**What you should do**
Print the listing below exactly, leaving nothing out.

**Records for this exercise**
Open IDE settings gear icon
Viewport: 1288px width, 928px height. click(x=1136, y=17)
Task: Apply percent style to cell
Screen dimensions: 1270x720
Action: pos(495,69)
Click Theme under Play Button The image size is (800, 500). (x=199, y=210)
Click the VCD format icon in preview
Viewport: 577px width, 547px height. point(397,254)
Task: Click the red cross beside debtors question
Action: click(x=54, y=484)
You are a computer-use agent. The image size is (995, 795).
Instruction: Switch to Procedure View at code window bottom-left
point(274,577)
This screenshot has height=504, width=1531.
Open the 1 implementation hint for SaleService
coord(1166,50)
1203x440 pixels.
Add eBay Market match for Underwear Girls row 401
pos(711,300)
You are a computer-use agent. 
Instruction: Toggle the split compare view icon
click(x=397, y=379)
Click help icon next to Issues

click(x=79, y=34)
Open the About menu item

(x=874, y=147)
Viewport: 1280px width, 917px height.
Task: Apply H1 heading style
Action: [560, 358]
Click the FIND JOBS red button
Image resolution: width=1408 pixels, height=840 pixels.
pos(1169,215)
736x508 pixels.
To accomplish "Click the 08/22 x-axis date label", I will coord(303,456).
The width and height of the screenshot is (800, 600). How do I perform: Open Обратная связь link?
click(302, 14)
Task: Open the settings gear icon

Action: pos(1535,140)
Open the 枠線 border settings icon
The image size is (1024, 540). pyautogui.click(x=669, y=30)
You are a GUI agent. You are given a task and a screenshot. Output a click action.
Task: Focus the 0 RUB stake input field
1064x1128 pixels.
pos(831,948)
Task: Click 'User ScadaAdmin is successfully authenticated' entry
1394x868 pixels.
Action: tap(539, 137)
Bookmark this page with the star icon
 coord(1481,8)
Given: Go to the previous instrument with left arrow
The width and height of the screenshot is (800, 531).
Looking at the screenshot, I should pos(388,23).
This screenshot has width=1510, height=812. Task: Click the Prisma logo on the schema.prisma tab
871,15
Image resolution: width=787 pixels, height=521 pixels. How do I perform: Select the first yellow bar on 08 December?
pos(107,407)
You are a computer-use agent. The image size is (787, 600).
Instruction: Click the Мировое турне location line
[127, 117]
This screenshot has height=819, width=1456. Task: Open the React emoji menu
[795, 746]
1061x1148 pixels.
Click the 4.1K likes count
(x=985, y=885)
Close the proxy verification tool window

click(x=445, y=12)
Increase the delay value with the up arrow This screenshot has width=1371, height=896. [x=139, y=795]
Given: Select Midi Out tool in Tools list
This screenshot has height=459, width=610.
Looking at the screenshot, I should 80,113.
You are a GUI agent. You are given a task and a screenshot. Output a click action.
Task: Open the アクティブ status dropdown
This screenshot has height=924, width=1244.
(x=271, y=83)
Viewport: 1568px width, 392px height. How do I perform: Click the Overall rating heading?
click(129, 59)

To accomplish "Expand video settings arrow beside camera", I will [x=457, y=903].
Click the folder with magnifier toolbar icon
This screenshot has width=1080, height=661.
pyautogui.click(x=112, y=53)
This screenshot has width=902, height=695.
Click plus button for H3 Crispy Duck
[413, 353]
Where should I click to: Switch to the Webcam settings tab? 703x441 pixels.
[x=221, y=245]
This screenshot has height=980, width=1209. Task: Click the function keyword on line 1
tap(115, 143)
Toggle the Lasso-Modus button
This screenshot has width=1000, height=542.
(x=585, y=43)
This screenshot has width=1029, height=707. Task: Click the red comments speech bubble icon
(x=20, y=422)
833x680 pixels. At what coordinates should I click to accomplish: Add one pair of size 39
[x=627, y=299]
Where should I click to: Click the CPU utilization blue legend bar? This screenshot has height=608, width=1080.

**Your response**
Open IDE settings gear icon
Viewport: 1288px width, 928px height. click(x=1136, y=17)
Task: Apply percent style to cell
Screen dimensions: 1270x720
Action: pos(495,69)
Click Theme under Play Button The image size is (800, 500). (x=199, y=210)
Click the VCD format icon in preview
Viewport: 577px width, 547px height. point(397,254)
Task: Click the red cross beside debtors question
Action: click(x=54, y=484)
You are a computer-use agent. The image size is (995, 795).
Instruction: Switch to Procedure View at code window bottom-left
point(274,577)
This screenshot has height=504, width=1531.
Open the 1 implementation hint for SaleService
coord(1166,50)
1203x440 pixels.
Add eBay Market match for Underwear Girls row 401
pos(711,300)
You are a computer-use agent. 
Instruction: Toggle the split compare view icon
click(x=397, y=379)
Click help icon next to Issues

click(x=79, y=34)
Open the About menu item

(x=874, y=147)
Viewport: 1280px width, 917px height.
Task: Apply H1 heading style
Action: [560, 358]
Click the FIND JOBS red button
Image resolution: width=1408 pixels, height=840 pixels.
pos(1169,215)
736x508 pixels.
To accomplish "Click the 08/22 x-axis date label", I will coord(303,456).
The width and height of the screenshot is (800, 600). How do I perform: Open Обратная связь link?
click(302, 14)
Task: Open the settings gear icon

Action: pos(1535,140)
Open the 枠線 border settings icon
The image size is (1024, 540). pyautogui.click(x=669, y=30)
You are a GUI agent. You are given a task and a screenshot. Output a click action.
Task: Focus the 0 RUB stake input field
1064x1128 pixels.
pos(831,948)
Task: Click 'User ScadaAdmin is successfully authenticated' entry
1394x868 pixels.
Action: tap(539, 137)
Bookmark this page with the star icon
 coord(1481,8)
Given: Go to the previous instrument with left arrow
The width and height of the screenshot is (800, 531).
Looking at the screenshot, I should pos(388,23).
This screenshot has width=1510, height=812. Task: Click the Prisma logo on the schema.prisma tab
871,15
Image resolution: width=787 pixels, height=521 pixels. How do I perform: Select the first yellow bar on 08 December?
pos(107,407)
You are a computer-use agent. The image size is (787, 600).
Instruction: Click the Мировое турне location line
[127, 117]
This screenshot has height=819, width=1456. Task: Open the React emoji menu
[795, 746]
1061x1148 pixels.
Click the 4.1K likes count
(x=985, y=885)
Close the proxy verification tool window

click(x=445, y=12)
Increase the delay value with the up arrow This screenshot has width=1371, height=896. [x=139, y=795]
Given: Select Midi Out tool in Tools list
This screenshot has height=459, width=610.
Looking at the screenshot, I should 80,113.
You are a GUI agent. You are given a task and a screenshot. Output a click action.
Task: Open the アクティブ status dropdown
This screenshot has height=924, width=1244.
(x=271, y=83)
Viewport: 1568px width, 392px height. How do I perform: Click the Overall rating heading?
click(129, 59)

To accomplish "Expand video settings arrow beside camera", I will [x=457, y=903].
Click the folder with magnifier toolbar icon
This screenshot has width=1080, height=661.
pyautogui.click(x=112, y=53)
This screenshot has width=902, height=695.
Click plus button for H3 Crispy Duck
[413, 353]
Where should I click to: Switch to the Webcam settings tab? 703x441 pixels.
[x=221, y=245]
This screenshot has height=980, width=1209. Task: Click the function keyword on line 1
tap(115, 143)
Toggle the Lasso-Modus button
This screenshot has width=1000, height=542.
(x=585, y=43)
This screenshot has width=1029, height=707. Task: Click the red comments speech bubble icon
(x=20, y=422)
833x680 pixels. At what coordinates should I click to accomplish: Add one pair of size 39
[x=627, y=299]
Where should I click to: Click the CPU utilization blue legend bar? This screenshot has height=608, width=1080.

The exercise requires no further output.